• **TASK STATEMENT**:
Nothing more is wanted than an exact repeat of the data below.
DATA SECTION START
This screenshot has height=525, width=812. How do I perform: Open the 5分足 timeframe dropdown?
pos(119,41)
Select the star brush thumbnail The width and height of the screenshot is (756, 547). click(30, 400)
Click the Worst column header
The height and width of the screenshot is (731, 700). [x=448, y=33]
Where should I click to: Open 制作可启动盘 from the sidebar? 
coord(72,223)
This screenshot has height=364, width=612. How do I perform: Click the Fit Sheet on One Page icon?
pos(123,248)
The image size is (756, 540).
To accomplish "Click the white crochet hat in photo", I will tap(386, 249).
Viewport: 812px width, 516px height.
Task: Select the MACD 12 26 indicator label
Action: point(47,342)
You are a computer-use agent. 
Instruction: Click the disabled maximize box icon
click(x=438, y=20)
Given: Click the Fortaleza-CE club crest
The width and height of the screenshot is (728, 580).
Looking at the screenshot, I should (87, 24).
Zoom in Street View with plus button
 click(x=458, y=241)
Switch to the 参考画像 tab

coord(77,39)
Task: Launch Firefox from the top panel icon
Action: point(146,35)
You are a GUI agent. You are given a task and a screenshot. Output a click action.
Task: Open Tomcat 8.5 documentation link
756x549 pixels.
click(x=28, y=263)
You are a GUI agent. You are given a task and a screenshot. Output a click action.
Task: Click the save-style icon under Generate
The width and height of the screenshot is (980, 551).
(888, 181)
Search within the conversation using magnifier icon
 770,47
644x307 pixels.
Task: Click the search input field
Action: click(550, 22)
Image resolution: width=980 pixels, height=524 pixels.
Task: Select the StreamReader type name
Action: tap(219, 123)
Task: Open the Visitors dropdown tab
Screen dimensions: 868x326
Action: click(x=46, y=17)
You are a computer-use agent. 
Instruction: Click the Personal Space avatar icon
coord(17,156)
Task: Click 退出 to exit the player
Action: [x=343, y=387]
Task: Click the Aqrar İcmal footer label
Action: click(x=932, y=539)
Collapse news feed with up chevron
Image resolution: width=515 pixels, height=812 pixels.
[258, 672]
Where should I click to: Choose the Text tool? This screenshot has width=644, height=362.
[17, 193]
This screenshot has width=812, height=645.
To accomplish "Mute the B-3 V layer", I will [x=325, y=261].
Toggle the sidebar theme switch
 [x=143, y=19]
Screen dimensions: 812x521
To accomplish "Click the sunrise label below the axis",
DATA SECTION END
• **SOLUTION TO THIS EXERCISE**:
This screenshot has height=525, width=812. How do I perform: Open the 5分足 timeframe dropdown?
pos(119,41)
Select the star brush thumbnail The width and height of the screenshot is (756, 547). click(30, 400)
Click the Worst column header
The height and width of the screenshot is (731, 700). [x=448, y=33]
Where should I click to: Open 制作可启动盘 from the sidebar? 
coord(72,223)
This screenshot has height=364, width=612. How do I perform: Click the Fit Sheet on One Page icon?
pos(123,248)
The image size is (756, 540).
To accomplish "Click the white crochet hat in photo", I will tap(386, 249).
Viewport: 812px width, 516px height.
Task: Select the MACD 12 26 indicator label
Action: point(47,342)
You are a computer-use agent. 
Instruction: Click the disabled maximize box icon
click(x=438, y=20)
Given: Click the Fortaleza-CE club crest
The width and height of the screenshot is (728, 580).
Looking at the screenshot, I should (87, 24).
Zoom in Street View with plus button
 click(x=458, y=241)
Switch to the 参考画像 tab

coord(77,39)
Task: Launch Firefox from the top panel icon
Action: point(146,35)
You are a GUI agent. You are given a task and a screenshot. Output a click action.
Task: Open Tomcat 8.5 documentation link
756x549 pixels.
click(x=28, y=263)
You are a GUI agent. You are given a task and a screenshot. Output a click action.
Task: Click the save-style icon under Generate
The width and height of the screenshot is (980, 551).
(888, 181)
Search within the conversation using magnifier icon
 770,47
644x307 pixels.
Task: Click the search input field
Action: click(550, 22)
Image resolution: width=980 pixels, height=524 pixels.
Task: Select the StreamReader type name
Action: tap(219, 123)
Task: Open the Visitors dropdown tab
Screen dimensions: 868x326
Action: click(x=46, y=17)
You are a computer-use agent. 
Instruction: Click the Personal Space avatar icon
coord(17,156)
Task: Click 退出 to exit the player
Action: [x=343, y=387]
Task: Click the Aqrar İcmal footer label
Action: click(x=932, y=539)
Collapse news feed with up chevron
Image resolution: width=515 pixels, height=812 pixels.
[258, 672]
Where should I click to: Choose the Text tool? This screenshot has width=644, height=362.
[17, 193]
This screenshot has width=812, height=645.
To accomplish "Mute the B-3 V layer", I will [x=325, y=261].
Toggle the sidebar theme switch
 [x=143, y=19]
Screen dimensions: 812x521
To accomplish "Click the sunrise label below the axis",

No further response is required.